WHAT TO PRODUCE: Format the lines of the listing below, from the line containing "Given: Collapse the More Information section" through the line containing "Looking at the screenshot, I should (445, 640).", both included, as a JSON list of strings with one string per line and blank lines omitted.

MATERIAL SUPPLIED:
»»
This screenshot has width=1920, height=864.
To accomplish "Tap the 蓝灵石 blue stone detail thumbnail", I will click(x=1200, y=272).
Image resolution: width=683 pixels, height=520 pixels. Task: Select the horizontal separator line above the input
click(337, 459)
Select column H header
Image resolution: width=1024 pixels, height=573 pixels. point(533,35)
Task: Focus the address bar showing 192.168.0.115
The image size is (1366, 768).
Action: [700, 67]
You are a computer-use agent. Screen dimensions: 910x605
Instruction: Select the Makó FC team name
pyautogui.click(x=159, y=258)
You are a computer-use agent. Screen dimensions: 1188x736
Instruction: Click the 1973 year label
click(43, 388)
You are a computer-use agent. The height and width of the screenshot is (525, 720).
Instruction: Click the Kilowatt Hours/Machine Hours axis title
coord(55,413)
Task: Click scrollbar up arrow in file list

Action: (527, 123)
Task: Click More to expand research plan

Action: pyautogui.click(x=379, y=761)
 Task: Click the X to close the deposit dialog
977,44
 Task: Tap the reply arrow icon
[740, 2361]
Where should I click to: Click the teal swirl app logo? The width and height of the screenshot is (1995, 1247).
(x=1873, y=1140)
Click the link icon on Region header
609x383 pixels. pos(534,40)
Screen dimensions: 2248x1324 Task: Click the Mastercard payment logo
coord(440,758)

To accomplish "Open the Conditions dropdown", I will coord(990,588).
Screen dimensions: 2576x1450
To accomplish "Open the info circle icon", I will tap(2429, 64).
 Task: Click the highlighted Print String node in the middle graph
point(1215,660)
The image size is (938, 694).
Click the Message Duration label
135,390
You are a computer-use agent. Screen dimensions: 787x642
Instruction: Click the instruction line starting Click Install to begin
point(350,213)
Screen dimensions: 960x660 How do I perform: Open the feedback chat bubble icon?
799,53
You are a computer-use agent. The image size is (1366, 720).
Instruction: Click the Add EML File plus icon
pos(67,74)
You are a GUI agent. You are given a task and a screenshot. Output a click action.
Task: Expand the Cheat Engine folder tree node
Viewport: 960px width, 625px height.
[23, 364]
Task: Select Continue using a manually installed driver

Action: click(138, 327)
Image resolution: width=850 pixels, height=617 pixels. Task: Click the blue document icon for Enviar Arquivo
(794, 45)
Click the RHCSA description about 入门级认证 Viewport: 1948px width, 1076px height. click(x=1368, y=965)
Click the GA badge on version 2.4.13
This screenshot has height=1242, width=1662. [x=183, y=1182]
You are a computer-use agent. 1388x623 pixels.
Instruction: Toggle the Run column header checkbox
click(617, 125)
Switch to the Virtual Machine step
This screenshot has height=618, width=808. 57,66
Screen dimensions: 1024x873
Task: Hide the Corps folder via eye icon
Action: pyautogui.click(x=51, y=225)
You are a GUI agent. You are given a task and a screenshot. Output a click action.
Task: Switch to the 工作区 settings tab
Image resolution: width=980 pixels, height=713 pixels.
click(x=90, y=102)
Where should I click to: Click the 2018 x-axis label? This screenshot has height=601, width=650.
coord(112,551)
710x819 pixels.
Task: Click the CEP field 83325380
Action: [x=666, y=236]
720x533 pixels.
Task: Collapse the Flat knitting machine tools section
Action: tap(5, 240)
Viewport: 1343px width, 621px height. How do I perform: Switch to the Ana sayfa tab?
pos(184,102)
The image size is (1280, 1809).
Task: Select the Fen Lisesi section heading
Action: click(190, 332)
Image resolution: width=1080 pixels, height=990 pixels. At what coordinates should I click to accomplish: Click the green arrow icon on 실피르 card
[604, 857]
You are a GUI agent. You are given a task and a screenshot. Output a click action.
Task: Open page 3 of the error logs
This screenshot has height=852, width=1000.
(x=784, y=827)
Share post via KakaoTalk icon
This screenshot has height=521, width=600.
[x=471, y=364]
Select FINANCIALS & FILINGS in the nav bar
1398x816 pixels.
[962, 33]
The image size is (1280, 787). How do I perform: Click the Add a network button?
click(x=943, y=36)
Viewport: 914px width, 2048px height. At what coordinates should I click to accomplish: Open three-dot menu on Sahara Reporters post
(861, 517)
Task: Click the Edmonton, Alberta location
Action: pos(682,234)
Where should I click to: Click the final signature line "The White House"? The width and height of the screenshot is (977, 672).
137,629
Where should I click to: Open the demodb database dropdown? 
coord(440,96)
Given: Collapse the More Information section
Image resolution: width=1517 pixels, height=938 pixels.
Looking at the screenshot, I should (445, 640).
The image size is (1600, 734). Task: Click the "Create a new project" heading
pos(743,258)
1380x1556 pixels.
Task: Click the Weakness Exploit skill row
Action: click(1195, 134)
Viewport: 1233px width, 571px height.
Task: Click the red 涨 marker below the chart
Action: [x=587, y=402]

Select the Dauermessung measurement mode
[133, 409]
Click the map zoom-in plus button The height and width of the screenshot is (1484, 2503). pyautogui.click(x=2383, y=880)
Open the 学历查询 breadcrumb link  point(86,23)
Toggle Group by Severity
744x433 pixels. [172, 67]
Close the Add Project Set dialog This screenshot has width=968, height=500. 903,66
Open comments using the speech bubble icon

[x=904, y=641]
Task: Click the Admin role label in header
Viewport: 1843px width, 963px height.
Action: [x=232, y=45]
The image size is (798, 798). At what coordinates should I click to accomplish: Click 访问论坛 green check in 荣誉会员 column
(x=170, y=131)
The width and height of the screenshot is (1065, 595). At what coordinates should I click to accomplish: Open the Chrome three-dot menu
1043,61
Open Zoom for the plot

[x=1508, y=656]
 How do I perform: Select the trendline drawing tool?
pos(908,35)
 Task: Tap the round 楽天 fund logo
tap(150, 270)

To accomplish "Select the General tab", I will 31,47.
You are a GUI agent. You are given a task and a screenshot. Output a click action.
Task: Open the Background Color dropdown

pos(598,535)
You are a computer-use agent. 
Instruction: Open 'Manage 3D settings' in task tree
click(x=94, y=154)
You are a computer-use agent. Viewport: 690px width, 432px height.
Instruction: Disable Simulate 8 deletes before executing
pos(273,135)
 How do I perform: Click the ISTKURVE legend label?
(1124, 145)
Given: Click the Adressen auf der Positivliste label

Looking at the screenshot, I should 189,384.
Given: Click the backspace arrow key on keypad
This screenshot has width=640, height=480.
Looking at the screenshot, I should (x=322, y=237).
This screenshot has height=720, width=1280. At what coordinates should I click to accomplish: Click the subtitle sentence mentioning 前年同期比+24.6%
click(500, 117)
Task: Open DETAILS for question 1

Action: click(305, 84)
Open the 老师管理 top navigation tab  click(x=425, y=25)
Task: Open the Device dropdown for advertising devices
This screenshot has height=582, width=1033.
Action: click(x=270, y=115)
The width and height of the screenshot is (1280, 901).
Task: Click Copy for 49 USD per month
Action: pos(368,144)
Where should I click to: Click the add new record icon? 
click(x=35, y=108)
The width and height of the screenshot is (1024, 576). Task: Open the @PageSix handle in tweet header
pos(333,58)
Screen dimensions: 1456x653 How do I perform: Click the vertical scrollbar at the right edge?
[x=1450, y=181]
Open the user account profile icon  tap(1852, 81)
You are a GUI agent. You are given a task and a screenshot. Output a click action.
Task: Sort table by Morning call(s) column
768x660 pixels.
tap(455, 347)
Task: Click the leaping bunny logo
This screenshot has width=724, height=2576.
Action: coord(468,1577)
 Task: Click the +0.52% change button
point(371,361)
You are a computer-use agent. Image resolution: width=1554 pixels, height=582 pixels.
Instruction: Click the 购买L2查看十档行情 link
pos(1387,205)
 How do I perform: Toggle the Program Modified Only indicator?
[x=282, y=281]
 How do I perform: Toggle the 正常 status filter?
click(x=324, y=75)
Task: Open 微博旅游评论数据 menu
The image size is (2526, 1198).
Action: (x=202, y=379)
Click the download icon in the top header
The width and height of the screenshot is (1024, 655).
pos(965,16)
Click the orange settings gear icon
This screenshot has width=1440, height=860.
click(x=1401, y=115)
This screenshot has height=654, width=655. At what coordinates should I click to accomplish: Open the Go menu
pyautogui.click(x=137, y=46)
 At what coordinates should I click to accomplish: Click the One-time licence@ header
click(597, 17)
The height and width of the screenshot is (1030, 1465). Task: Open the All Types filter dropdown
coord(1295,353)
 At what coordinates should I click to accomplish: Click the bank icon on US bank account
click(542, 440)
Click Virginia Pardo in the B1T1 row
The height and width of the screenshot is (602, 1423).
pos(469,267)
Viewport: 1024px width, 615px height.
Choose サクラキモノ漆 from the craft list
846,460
««
WRITTEN SOLUTION:
[
  "Given: Collapse the More Information section",
  "Image resolution: width=1517 pixels, height=938 pixels.",
  "Looking at the screenshot, I should (445, 640)."
]